» **Task objective**: Please give, word for word, the line containing "DenseFeatures (372, 750)" and every line that comes after it in the data below.

==*==

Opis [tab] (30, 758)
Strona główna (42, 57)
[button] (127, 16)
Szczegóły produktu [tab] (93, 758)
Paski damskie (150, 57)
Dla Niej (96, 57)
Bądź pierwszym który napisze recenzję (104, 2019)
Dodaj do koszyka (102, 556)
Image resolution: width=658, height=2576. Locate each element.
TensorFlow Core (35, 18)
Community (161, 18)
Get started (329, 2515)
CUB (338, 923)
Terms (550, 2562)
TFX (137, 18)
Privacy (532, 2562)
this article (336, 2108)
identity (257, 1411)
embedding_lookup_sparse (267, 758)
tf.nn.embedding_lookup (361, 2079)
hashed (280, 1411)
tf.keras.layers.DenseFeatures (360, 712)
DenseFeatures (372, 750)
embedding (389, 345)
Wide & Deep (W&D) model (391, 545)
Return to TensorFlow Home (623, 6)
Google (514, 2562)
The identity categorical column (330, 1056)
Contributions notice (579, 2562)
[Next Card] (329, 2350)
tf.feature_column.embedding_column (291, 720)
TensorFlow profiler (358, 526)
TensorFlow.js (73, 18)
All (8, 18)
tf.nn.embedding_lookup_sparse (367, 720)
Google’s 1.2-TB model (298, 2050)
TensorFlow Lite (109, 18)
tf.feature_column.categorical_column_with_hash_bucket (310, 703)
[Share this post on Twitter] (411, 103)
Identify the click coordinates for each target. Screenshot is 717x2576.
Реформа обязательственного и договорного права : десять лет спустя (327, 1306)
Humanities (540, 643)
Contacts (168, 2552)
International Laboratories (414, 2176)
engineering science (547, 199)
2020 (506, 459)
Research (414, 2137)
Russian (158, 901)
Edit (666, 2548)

==*==

» **The completed task**:
DenseFeatures (372, 750)
embedding (389, 345)
Wide & Deep (W&D) model (391, 545)
Return to TensorFlow Home (623, 6)
Google (514, 2562)
The identity categorical column (330, 1056)
Contributions notice (579, 2562)
[Next Card] (329, 2350)
tf.feature_column.embedding_column (291, 720)
TensorFlow profiler (358, 526)
TensorFlow.js (73, 18)
All (8, 18)
tf.nn.embedding_lookup_sparse (367, 720)
Google’s 1.2-TB model (298, 2050)
TensorFlow Lite (109, 18)
tf.feature_column.categorical_column_with_hash_bucket (310, 703)
[Share this post on Twitter] (411, 103)
Identify the click coordinates for each target. Screenshot is 717x2576.
Реформа обязательственного и договорного права : десять лет спустя (327, 1306)
Humanities (540, 643)
Contacts (168, 2552)
International Laboratories (414, 2176)
engineering science (547, 199)
2020 (506, 459)
Research (414, 2137)
Russian (158, 901)
Edit (666, 2548)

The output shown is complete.